───── Data for this task

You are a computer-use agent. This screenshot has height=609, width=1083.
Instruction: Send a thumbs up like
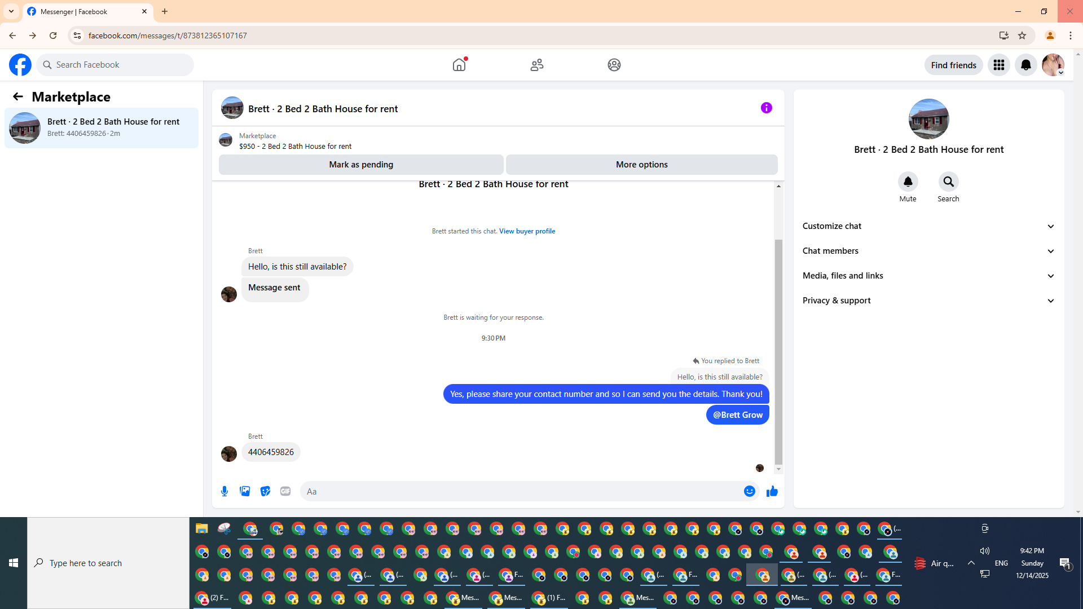coord(772,491)

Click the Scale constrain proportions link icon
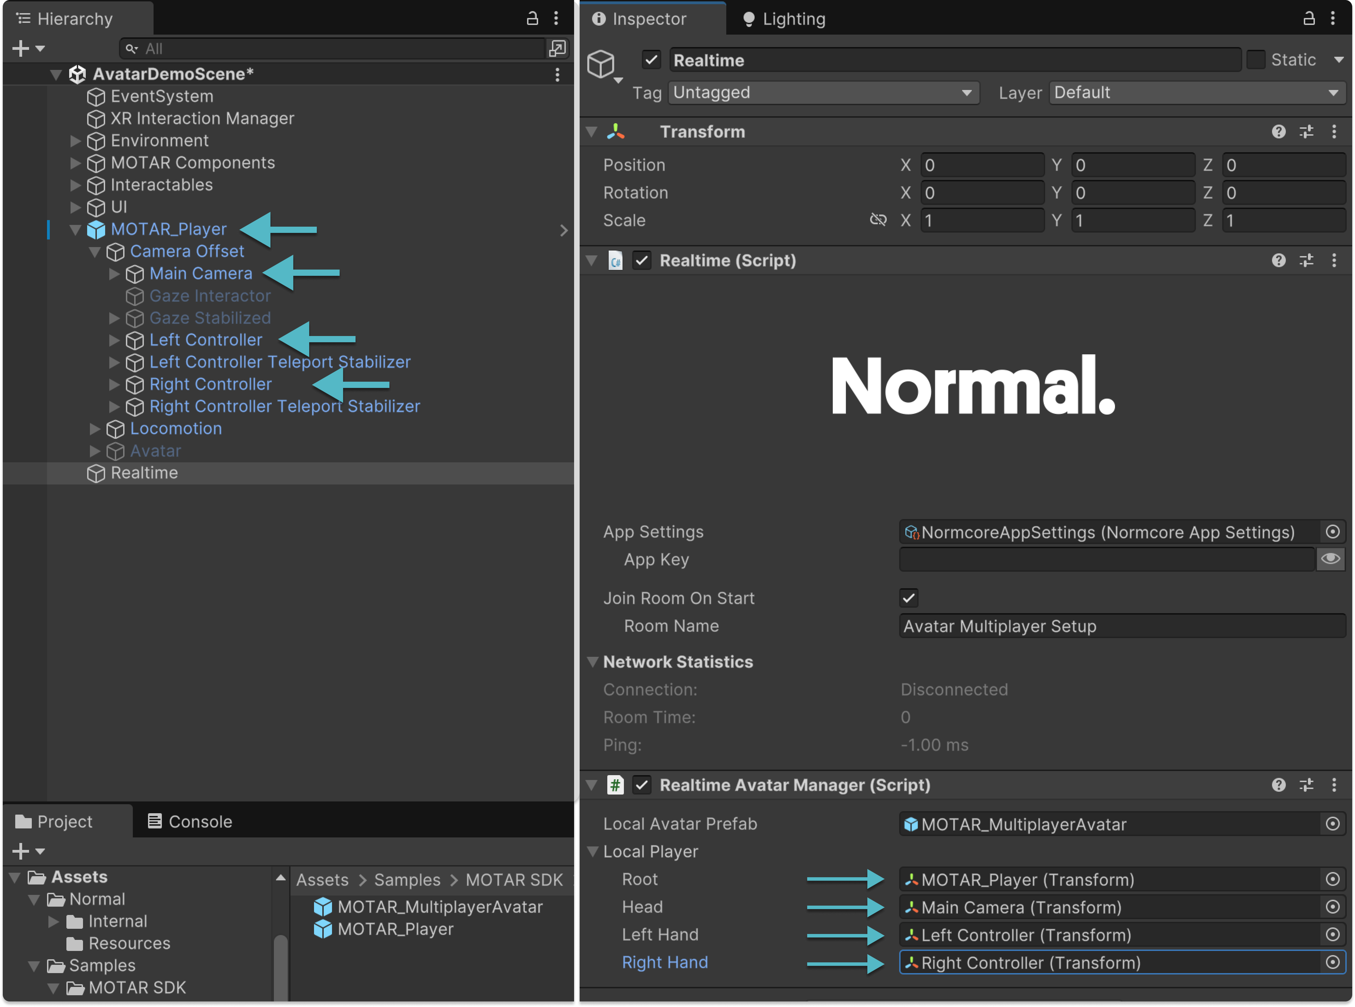click(878, 220)
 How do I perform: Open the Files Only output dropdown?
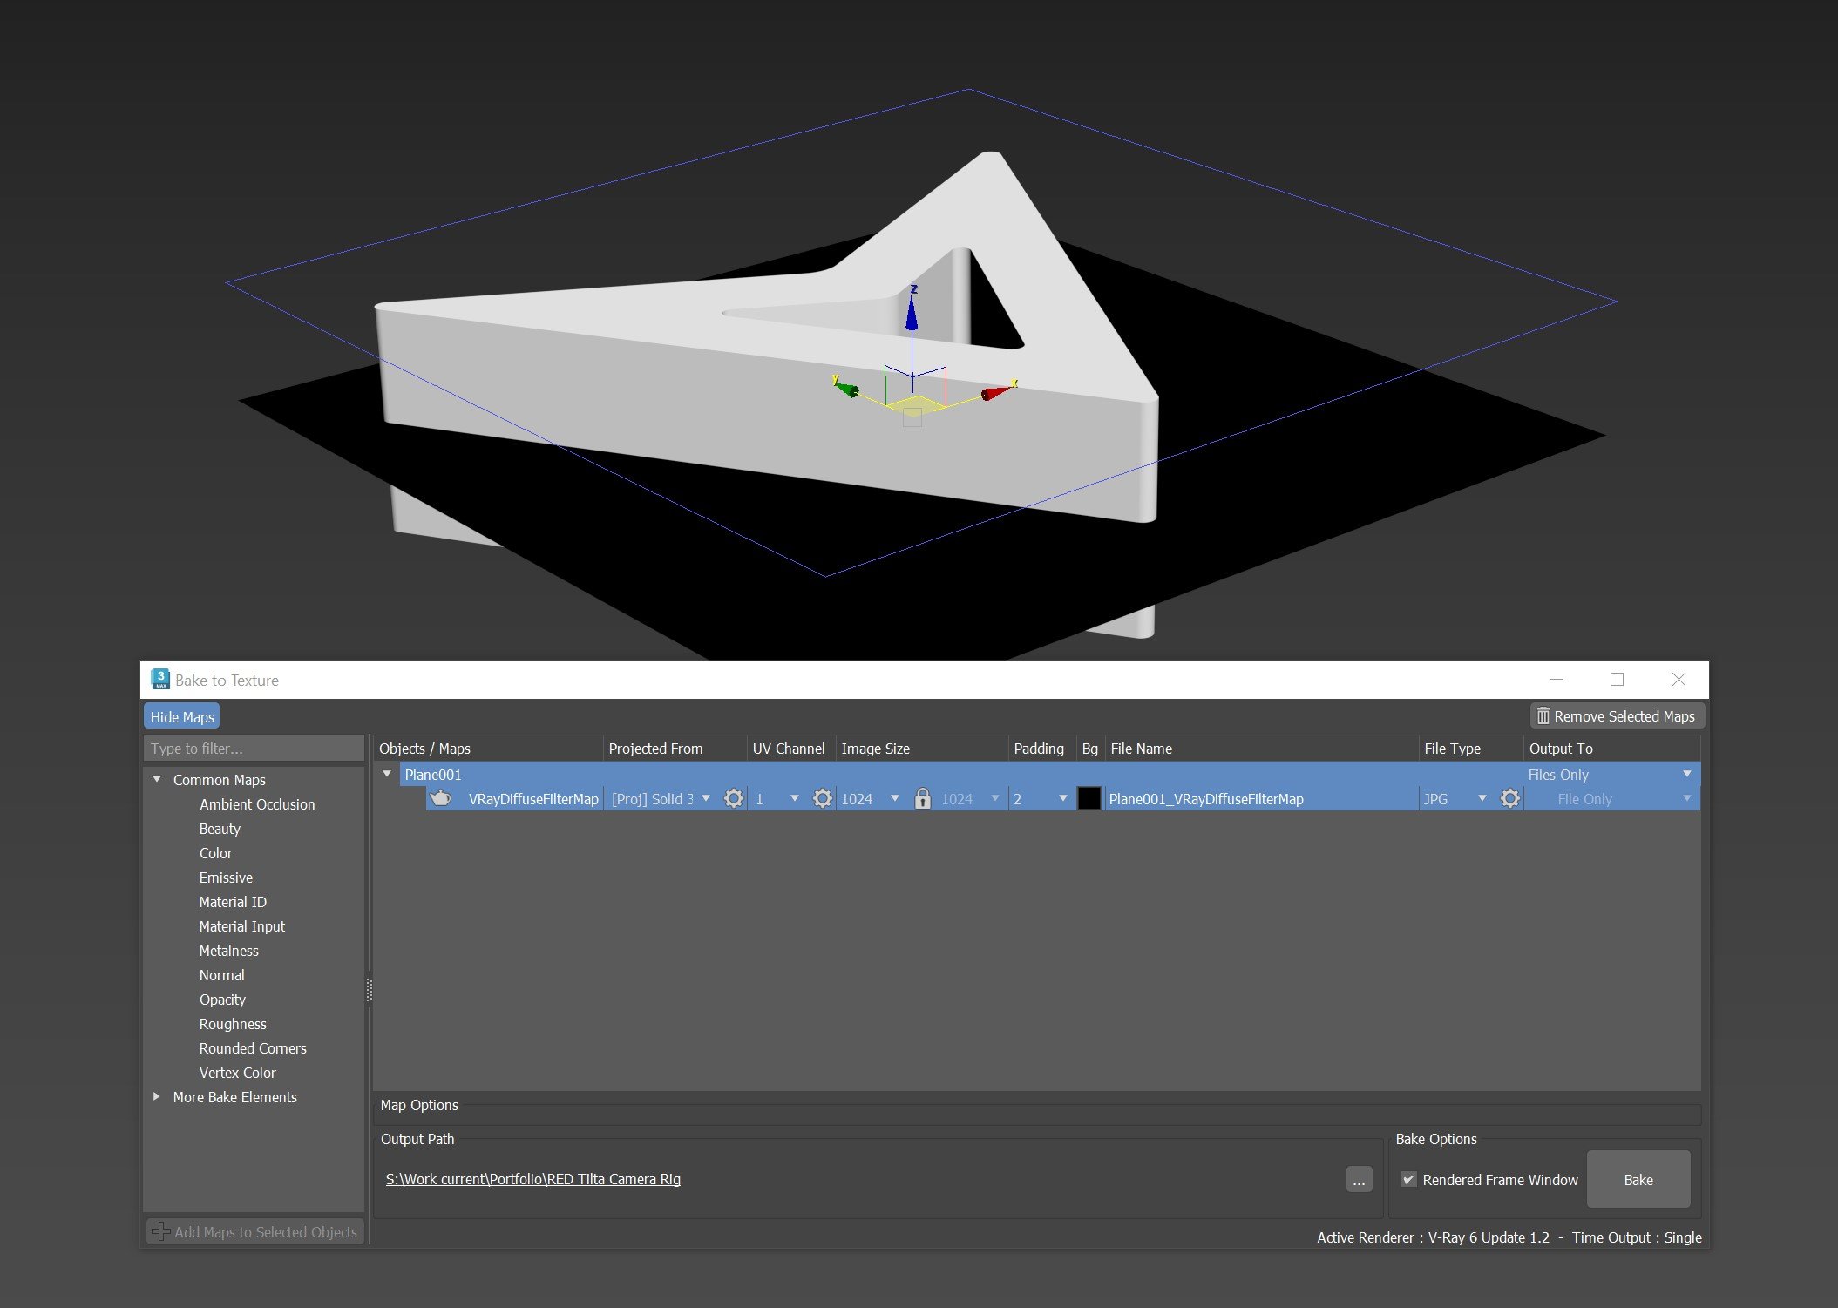click(x=1686, y=774)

──────────

What this task involves:
The answer should be the full material above, printed exactly, with no pictures in it.

Answer below:
You are a computer-use agent. This screenshot has height=609, width=1083.
Instruction: Send a thumbs up like
coord(772,491)

Click the Scale constrain proportions link icon
click(878, 220)
 How do I perform: Open the Files Only output dropdown?
click(x=1686, y=774)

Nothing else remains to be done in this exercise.